The bus is undoubtedly the cheapest way to travel in the Northeast corridor, but the train has its convenience, too – namely, not getting stuck in weekend traffic.  And as an added upside, Amtrak is offering a 25% discount on the lowest available fares on the Northeast Regional throughout the summer.  Here are some of the new rates under this promotion:

Boston – New York                                         $49

New York – Philadelphia                               $34

New York – Washington, DC                        $49

Philadelphia – Washington, DC                  $33

For more routes visit the Amtrak website.  This sale is going on until September 3rd and requires purchasing 14 days in advance.  For the rest of the year, there is actually another deal with similar prices and also requiring advance booking, but is only for Saturday and Sunday travel, with a maximum one night stay.

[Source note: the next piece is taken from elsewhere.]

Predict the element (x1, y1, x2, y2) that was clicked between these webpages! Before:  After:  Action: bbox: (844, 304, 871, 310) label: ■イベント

Last week, I also mentioned Amtrak’s frequent traveler program, Guest Rewards, which is similar to airline programs but awards points per dollar spent rather than distance traveled.  If you have a Guest Rewards account, using the deals above does not have to mean losing out on points – until August 31st, Amtrak is also giving 100 bonus points for travel on Coach class, 200 for Business, and 400 for First Class on all trains in all routes.  Just make sure to log into your Guest Rewards account and register for the offer (I try to do this as soon as I find out about it, so that I can forget about it and not have to worry about finding the link again when I decide to travel).  Better than these discounts and bonus points is only when Amtrak finally makes wireless available on its trains!